A Functional Imaging Study of Episodic Memory in the At Risk Mental State
Lead Research Organisation:
King's College London
Department Name: Institute of Psychiatry
Abstract
Psychotic illnesses like schizophrenia are devastating illnesses which cause enormous suffering. What triggers these conditions in early adulthood is unknown, but recent evidence suggests that poor memory may be an early sign that psychosis will develop within a year or so. We may be able to understand why impaired memory is linked to the onset of illness by studying how memory is processed in the brain, using brain scanning techniques. Brain scanning may also help to identify which individuals are most likely to become psychotic at a later date. I plan to investigate these issues by using brain scanning to study people who are at high risk of becoming psychotic. After scanning, I will keep in contact with the subjects and see which of them will go on to develop the illness. I will then compare the scans from those who became psychotic with scans from those that did not.
Technical Summary
Background:
People with an At Risk Mental State have a very high risk of developing psychosis but it is difficult to predict which individuals will become psychotic on clinical grounds. However episodic memory performance appears to be significantly more impaired in those at risk who later become psychotic than in those who do not. Functional neuroimaging provides a means of identifying the brain areas involved in the encoding and retrieval of memory in the At Risk Mental State, and determining whether they are differentially active in subjects who later develop psychosis.
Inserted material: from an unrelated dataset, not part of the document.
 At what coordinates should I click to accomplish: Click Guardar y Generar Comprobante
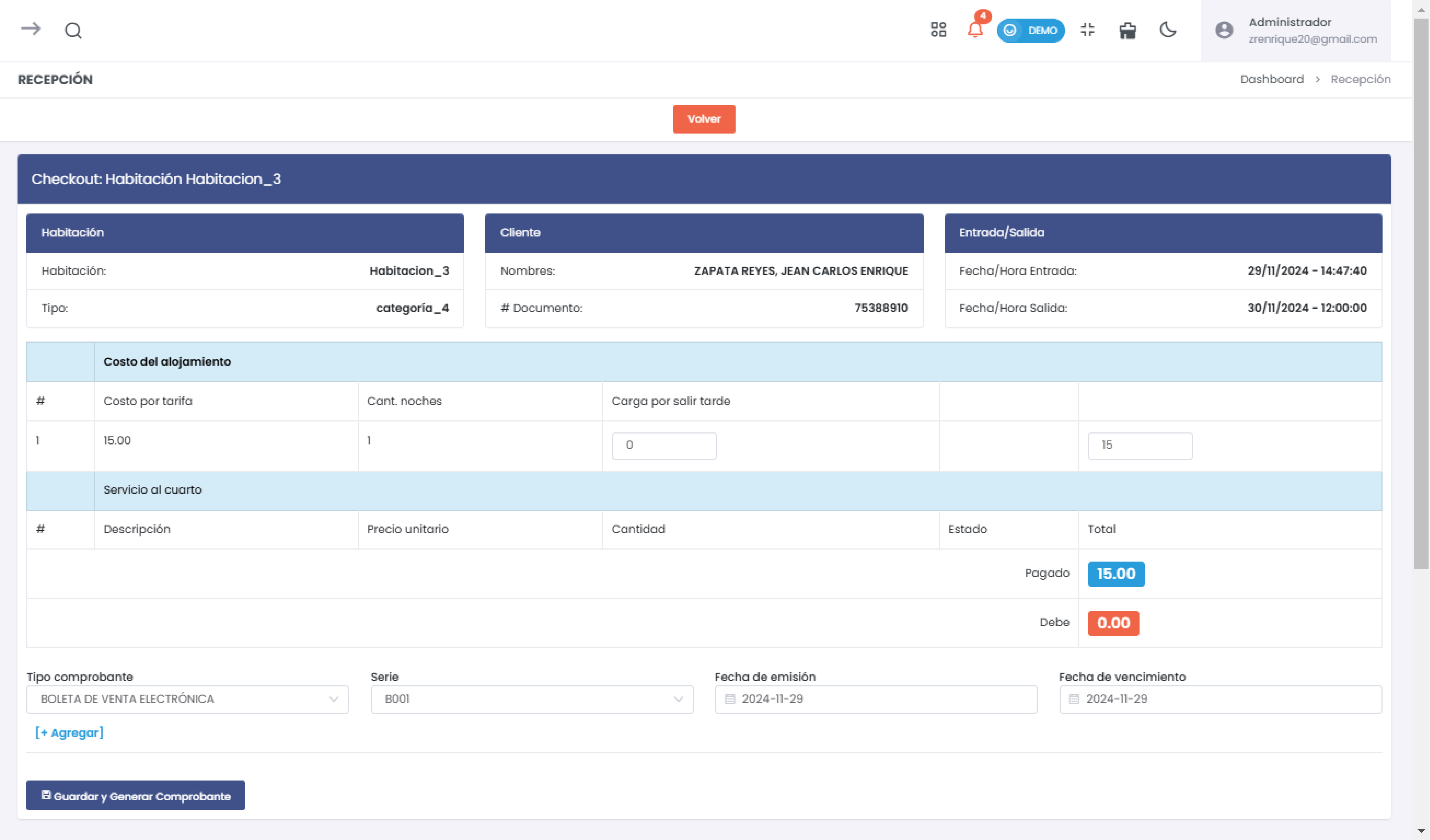(x=136, y=795)
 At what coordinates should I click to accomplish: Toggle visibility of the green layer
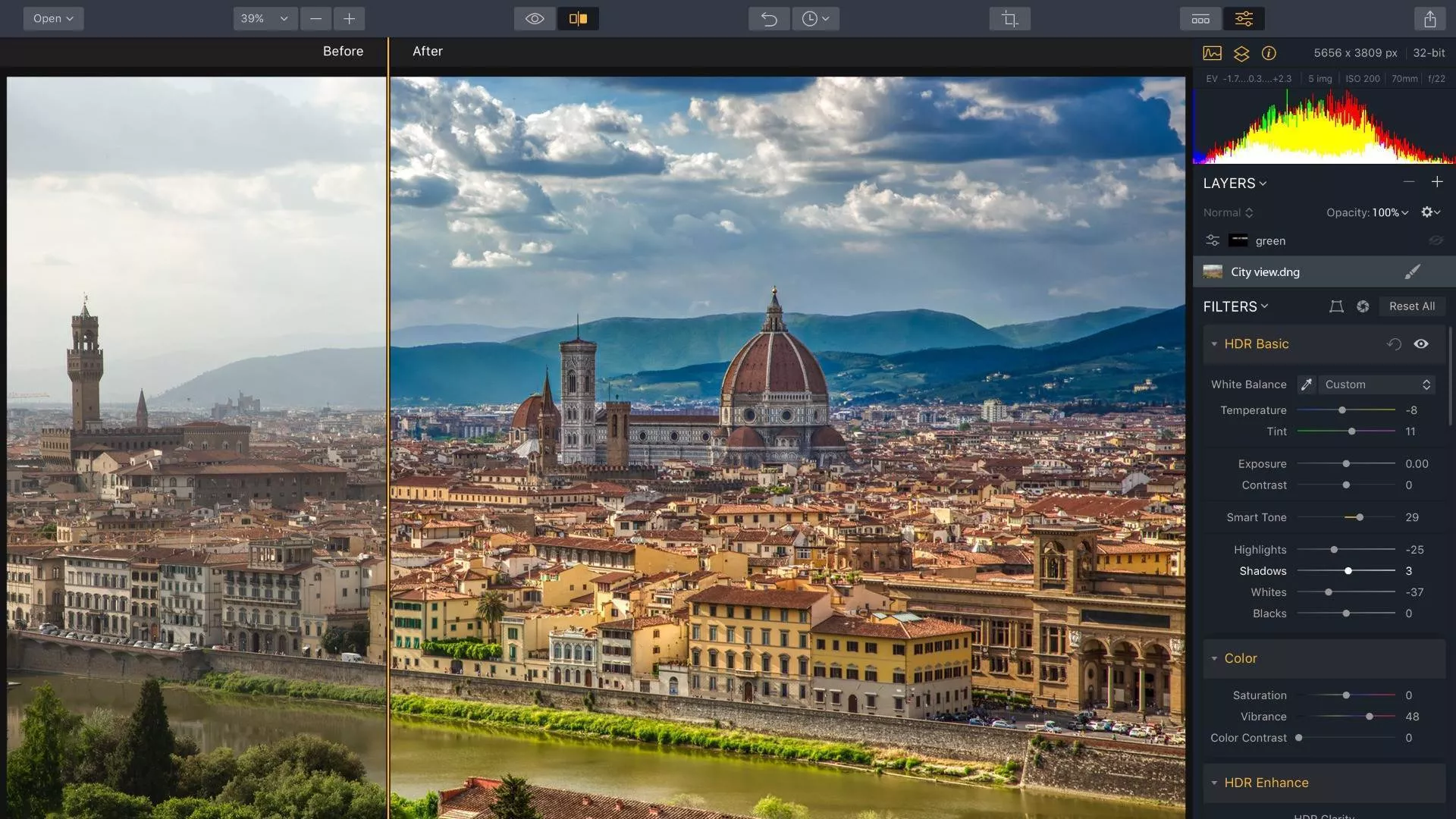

Objective: to examine whether functional abnormalities associated with episodic memory processing in people at high risk of psychosis predict the subsequent onset of illness.
Design and Method: cross sectional comparison of functional MRI data from subjects with an At Risk Mental State and controls, followed by a prospective clinical evaluation of the at risk group. Functional MRI will be used to study activation during a task that engages the encoding and retrieval of verbal material. The at risk participants will be followed up For 12 months to determine which subjects psychosis subsequent to scanning.
Hypotheses:
1) ARMS subjects will show attenuated activation in the prefrontal and anterior cingulate cortex during the encoding and retrieval phases of a verbal episodic memory task compared to the healthy controls.
2) Within the ARMS sample, the subgroup of subjects who later develop psychosis will show a reduction of activation in the medial temporal cortex during successful verbal retrieval.
Implications: This study will determine whether the neural substrate of episodic memory is abnormal in the ARMS and whether this is a related to encoding and/or retrieval. It will also reveal whether the severity of these functional abnormalities predicts which individuals at high risk will later develop psychosis. These data will improve our understanding of the neurocognitive basis of psychosis. They may also lead to investigations that help predict which high risk subjects are most likely to become psychotic, facilitating the targeting of treatment to those at highest risk.
People with an At Risk Mental State have a very high risk of developing psychosis but it is difficult to predict which individuals will become psychotic on clinical grounds. However episodic memory performance appears to be significantly more impaired in those at risk who later become psychotic than in those who do not. Functional neuroimaging provides a means of identifying the brain areas involved in the encoding and retrieval of memory in the At Risk Mental State, and determining whether they are differentially active in subjects who later develop psychosis.
Objective: to examine whether functional abnormalities associated with episodic memory processing in people at high risk of psychosis predict the subsequent onset of illness.
Design and Method: cross sectional comparison of functional MRI data from subjects with an At Risk Mental State and controls, followed by a prospective clinical evaluation of the at risk group. Functional MRI will be used to study activation during a task that engages the encoding and retrieval of verbal material. The at risk participants will be followed up For 12 months to determine which subjects psychosis subsequent to scanning.
Hypotheses:
1) ARMS subjects will show attenuated activation in the prefrontal and anterior cingulate cortex during the encoding and retrieval phases of a verbal episodic memory task compared to the healthy controls.
2) Within the ARMS sample, the subgroup of subjects who later develop psychosis will show a reduction of activation in the medial temporal cortex during successful verbal retrieval.
Implications: This study will determine whether the neural substrate of episodic memory is abnormal in the ARMS and whether this is a related to encoding and/or retrieval. It will also reveal whether the severity of these functional abnormalities predicts which individuals at high risk will later develop psychosis. These data will improve our understanding of the neurocognitive basis of psychosis. They may also lead to investigations that help predict which high risk subjects are most likely to become psychotic, facilitating the targeting of treatment to those at highest risk.